In the 1970s, affordable housing was still considered a public responsibility. Non-profit, cooperative and social housing was being built in most cities in the North. Women focused on expanding housing opportunities, improving security of tenure and reversing discriminatory design and financing. Since then, social housing has been privatized or downloaded. Funding for new housing is almost nil, and waiting lists are enormous. Women in the South still have to struggle for an equal right to own land.

Maybe the pendulum is starting to swing back, reaffirming the importance of the public, the social, the cooperative and the gentle. In some countries, neoliberalism resulted in so much suffering, desperation and outrage that citizens elected governments committed to providing public and social infrastructure. Several countries in Africa, Latin America and Europe are seriously trying “bottom-up” governance and budgeting, and “gender mainstreaming,” giving women equality on councils and in legislative bodies.

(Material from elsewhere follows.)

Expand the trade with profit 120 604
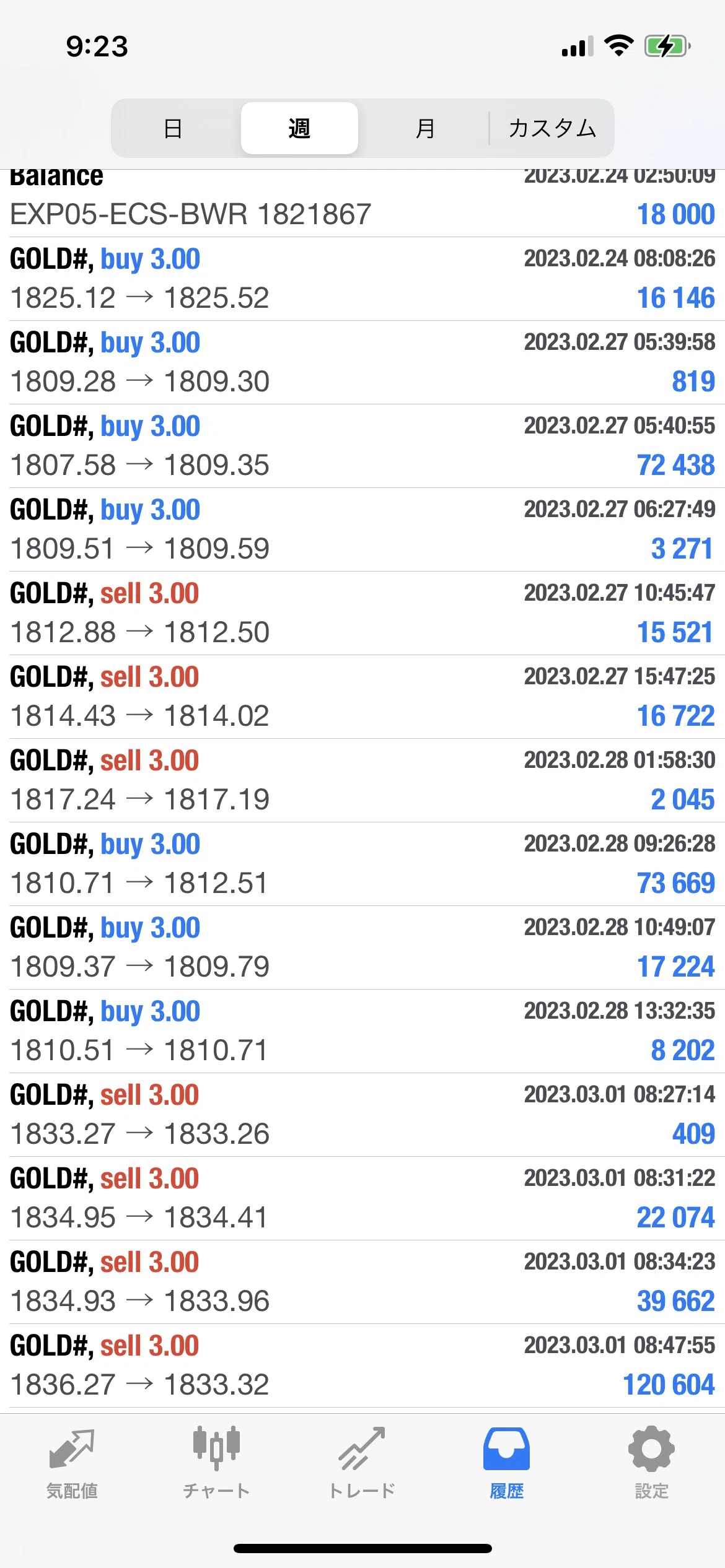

Women and Globalization. Throughout history, the struggle to survive and to improve ones economic situation has forced people to seek refuge or fortune elsewhere, thus bringing their cultures, beliefs, energies and diversity to other lands. For women, especially singles, single parents or visible minorities, such transitions are especially difficult as neoliberalism takes advantage of vulnerabilities. Many poor women have to relinquish their own families to serve others as nannies, caregivers or cleaners, often suffering harassment, exploitation and abuse. Again, Jane Jacobs stressed the need for planning for social diversity in her critique of standard practice. The more urban planning integrates diverse populations and functions, the more misconceptions and hatred of the unfamiliar will give way to interdependence, cooperation and acceptance.

Women and Climate Change. Coping with climate change will require tremendous changes in human values, behaviors, lifestyles and economies—nothing short of a revolution. Corporate thinking needs to change its bottom line from profitability to sustainability. Guilt-tripping women into reducing, reusing, recycling and being responsible for the health of their families and the earth will no longer suffice.

Government procrastinating and dickering about Kyoto formulas and trade-offs will have catastrophic consequences, jeopardizing our environment and species. New ideas about travel and transportation are needed. Maybe the twentieth century planner Hans Blumenfeld’s idea of free public transit will be placed back on the agenda, and with it should come a review of transit’s design, scheduling and routing to ensure that it serves new lifestyles and priorities. Suburban and ex-urban shopping malls, with unused parking during much of the night, could be more intensely used by incorporating multi-unit housing, while existing housing could be allowed to incorporate commercial functions. All arable land will need to be protected and utilized. Food production and urban agriculture will become an important part of planning.

The planning profession must therefore ensure that intensification, integration and reclassification of urban functions based on social and environmental criteria will meet the challenge of climate change and support human nurturing and domestic roles. Then, maybe, men too will value, share and enjoy these essential and existential aspects of life.

Regula Modlich (rmodlich(at)evdemon(dot)ca) is a retired urban planner. She was a founding member of Women Plan Toronto and Toronto Women’s City Alliance and a longtime board member and managing editor of Women & Environments International Magazine.